Самая трудная для меня аргументация, самое сильное, в чём может он меня упрекнуть... Но от вас ли я вышел, друзья?.. И неужто нигде больше не горит?.. И после всех колоколов - неужели я отойду хоть на ступню? Как можно так уж не понимать?

- Как получилось, - всё с той же нагнетенной серьёзностью спрашивал он, - что ваше письмо стало известно на Западе и вызвало такой шум?

- А как вы хотите в век всеобщей быстрой информации: функционировала бы демократия - и ничего не становилось бы известным за границу? В Англии же не упрекают Бертрана Рассела, что в СССР печатаются его статьи!

А. Т. замахал большими руками, большими пухлыми ладонями:

- Вы этой чуши пожалуйста не заводите на секретариате СП! Вы, скажите вот что: обращались вы в самом деле к съезду или у вас был расчёт на западный шум?

- Что вы, А. Т.! Конечно -только к съезду.

- Так вот давайте поедем в секретариат - и вы это им подтвердите. Скажите, что западный шум у вас у самого вызывает досаду.

(Мой спаситель, от которого я ликую?!)

- А. Т.! Ни от одного слова письма я теперь не отрекусь и не изменю. Если захотят, чтоб я что-нибудь писал, извинялся...

- Да нет! - опять махал он руками. - Никто от вас не просит ничего писать! Вы только подтвердите им то, что сейчас сказали мне, больше ничего! Да не говорите им, что вы боретесь против советской власти! - Уже смеялся он, уже кончал одной из любимых своих шуток.

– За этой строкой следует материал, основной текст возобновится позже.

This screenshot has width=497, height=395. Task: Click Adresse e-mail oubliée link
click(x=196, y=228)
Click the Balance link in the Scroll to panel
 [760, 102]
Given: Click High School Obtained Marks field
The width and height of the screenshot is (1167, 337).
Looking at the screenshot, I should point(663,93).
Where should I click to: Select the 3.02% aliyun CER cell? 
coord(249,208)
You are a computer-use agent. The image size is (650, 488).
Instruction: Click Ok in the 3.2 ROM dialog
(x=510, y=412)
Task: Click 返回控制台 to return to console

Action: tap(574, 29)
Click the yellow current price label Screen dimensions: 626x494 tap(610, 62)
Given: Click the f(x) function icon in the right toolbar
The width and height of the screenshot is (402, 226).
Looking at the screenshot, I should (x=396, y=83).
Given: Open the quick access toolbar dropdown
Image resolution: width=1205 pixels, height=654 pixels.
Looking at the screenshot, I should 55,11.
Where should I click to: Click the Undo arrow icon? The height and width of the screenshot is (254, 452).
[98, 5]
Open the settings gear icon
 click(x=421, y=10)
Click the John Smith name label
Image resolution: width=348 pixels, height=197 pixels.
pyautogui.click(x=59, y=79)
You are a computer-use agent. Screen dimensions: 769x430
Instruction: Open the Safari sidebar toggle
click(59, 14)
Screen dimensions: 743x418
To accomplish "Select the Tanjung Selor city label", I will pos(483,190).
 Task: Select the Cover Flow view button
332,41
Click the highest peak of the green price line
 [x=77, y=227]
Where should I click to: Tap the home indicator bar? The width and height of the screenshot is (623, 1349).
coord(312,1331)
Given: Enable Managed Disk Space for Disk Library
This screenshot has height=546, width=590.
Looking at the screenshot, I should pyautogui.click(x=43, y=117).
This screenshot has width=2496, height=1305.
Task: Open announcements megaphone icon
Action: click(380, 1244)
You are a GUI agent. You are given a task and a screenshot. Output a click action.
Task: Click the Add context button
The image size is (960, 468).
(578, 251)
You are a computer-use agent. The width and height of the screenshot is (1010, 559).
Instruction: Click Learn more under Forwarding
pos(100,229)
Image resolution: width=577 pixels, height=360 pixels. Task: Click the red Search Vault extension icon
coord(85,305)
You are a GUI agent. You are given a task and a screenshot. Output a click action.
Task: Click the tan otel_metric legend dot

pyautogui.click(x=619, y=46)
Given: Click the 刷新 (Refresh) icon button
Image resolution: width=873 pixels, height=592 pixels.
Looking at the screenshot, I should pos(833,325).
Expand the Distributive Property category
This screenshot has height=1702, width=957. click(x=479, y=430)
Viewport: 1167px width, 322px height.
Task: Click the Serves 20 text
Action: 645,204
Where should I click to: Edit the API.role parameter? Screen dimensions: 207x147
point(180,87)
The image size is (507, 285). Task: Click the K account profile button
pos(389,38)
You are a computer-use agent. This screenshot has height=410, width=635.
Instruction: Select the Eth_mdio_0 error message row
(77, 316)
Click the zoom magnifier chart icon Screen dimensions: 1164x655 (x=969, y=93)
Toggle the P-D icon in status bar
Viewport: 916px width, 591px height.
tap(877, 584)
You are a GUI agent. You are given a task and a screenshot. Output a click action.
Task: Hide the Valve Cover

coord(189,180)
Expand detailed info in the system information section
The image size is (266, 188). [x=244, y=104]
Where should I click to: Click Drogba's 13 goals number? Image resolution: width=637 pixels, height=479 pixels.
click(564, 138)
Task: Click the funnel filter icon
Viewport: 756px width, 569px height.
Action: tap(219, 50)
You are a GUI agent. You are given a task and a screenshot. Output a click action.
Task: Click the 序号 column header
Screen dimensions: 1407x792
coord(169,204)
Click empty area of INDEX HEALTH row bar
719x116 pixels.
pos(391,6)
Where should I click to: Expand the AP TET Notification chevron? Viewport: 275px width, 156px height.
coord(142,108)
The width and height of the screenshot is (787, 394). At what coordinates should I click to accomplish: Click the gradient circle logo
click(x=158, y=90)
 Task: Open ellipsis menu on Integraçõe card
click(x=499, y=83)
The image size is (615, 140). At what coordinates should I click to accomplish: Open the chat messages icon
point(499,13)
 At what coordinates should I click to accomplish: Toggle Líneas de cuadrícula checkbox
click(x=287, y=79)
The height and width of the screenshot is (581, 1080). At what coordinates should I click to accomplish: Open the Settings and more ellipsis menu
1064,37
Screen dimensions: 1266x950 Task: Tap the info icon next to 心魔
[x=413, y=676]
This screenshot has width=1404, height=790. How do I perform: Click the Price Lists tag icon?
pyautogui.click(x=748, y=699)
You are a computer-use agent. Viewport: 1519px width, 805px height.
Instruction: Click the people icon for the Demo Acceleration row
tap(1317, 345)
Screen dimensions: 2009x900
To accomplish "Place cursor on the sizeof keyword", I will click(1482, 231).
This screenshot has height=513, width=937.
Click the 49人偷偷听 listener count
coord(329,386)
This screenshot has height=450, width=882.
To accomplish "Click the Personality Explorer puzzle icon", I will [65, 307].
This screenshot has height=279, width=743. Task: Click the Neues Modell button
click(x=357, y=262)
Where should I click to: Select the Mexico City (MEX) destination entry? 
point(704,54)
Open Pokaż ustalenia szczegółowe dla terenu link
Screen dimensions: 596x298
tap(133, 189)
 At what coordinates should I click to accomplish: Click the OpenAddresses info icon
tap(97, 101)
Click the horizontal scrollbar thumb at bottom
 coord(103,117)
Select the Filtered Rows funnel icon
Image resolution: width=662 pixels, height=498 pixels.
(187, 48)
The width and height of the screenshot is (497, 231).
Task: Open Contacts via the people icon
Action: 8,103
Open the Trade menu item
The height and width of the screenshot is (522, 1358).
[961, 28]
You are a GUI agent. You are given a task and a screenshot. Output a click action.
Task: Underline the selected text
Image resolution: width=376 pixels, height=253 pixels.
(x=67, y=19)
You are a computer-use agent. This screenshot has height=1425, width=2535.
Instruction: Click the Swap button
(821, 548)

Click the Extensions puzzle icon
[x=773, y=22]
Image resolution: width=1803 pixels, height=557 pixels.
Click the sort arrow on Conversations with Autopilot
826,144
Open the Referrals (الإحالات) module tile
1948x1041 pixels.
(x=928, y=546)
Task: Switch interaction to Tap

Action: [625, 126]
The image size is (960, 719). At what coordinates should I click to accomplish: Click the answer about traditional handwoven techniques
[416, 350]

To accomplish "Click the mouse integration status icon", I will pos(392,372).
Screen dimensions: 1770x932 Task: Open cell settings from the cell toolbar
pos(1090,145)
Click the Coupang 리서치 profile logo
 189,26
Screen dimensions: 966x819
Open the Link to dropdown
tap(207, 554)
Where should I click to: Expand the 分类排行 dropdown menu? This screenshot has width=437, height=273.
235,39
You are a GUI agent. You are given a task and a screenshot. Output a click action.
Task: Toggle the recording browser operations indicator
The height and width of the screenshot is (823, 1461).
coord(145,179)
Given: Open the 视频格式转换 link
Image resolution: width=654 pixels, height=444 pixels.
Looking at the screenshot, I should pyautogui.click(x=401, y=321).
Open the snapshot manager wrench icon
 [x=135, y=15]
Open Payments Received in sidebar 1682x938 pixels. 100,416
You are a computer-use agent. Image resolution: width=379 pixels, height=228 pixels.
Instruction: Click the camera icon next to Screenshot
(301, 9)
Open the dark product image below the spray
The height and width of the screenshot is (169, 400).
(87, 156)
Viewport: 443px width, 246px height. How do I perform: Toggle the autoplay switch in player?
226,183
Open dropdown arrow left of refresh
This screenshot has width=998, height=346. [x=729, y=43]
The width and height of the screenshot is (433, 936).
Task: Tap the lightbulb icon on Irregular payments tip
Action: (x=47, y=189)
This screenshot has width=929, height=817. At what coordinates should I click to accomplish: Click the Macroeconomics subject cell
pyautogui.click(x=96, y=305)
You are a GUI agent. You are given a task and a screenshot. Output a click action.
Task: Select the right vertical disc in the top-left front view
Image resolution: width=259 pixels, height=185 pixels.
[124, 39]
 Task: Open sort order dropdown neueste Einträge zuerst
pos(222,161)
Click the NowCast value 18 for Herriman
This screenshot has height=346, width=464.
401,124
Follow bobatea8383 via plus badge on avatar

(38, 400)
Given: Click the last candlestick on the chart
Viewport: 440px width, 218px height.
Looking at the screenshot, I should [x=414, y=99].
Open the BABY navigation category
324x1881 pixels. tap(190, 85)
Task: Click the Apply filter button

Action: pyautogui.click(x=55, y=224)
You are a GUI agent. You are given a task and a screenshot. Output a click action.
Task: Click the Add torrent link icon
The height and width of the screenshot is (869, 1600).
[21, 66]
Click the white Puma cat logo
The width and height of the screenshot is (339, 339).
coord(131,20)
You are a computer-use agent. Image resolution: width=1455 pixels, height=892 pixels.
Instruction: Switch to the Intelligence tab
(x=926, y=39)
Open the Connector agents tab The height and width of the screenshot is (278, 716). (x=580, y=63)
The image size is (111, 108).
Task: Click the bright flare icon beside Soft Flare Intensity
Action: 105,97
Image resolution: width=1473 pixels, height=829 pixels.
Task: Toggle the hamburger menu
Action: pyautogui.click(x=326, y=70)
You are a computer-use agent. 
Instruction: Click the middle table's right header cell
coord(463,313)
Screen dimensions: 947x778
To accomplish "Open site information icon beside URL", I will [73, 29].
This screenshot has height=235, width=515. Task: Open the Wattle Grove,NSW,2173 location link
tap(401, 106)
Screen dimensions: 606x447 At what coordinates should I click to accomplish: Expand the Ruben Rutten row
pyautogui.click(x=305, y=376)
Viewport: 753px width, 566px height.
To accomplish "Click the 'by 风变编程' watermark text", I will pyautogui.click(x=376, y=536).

А оказалось вот что. Верхушкою Союза моё письмо было воспринято как "удар ниже пояса" (правила-то - в их руках, они знают), и призывали витии "ответить ударом на удар". Но быстро слабела решимость и у них и наверху: от поддержки меня ста писателями, главное же - от того, как разливался звон по загранице (ничего подобного они не ожидали!). Твардовский же проявил необыкновенную для себя поворотливость и дипломатический напор. Он и у Шауры (вместо Поликарпова, "отдел культуры") успел высказать ("вы думаете, первый русский писатель - кто? Михаил Александрович? Ошибаетесь!") и вразумить секретариат союза, что так нельзя, невыгодно им самим: топя меня, они потопят и себя. И убедил их составить проект совсем другого коммюнике: подтвердить мою безупречную воинскую службу; признать что-то в моём письме как заслуживающее разбора; и "сурово" осудить меня за "сенсационный" образ действий. И так как никто в секретариате не мог предложить ничего умней, а это выглядело для них довольно спасительно, отмалчиваться же дальше казалось невозможным (в предвидении международных поездок и вопросов) - то и склонялись они представить наверх именно такой вариант решения. И в такой-то момент я не помог Твардовскому своим появлением, не дал ему завершить одну из лучших его операций!.. (Впрочем, не была б она всё равно завершена: верхи были заняты скандальным поражением арабов, а больше одной проблемы сразу не вмещают их головы.)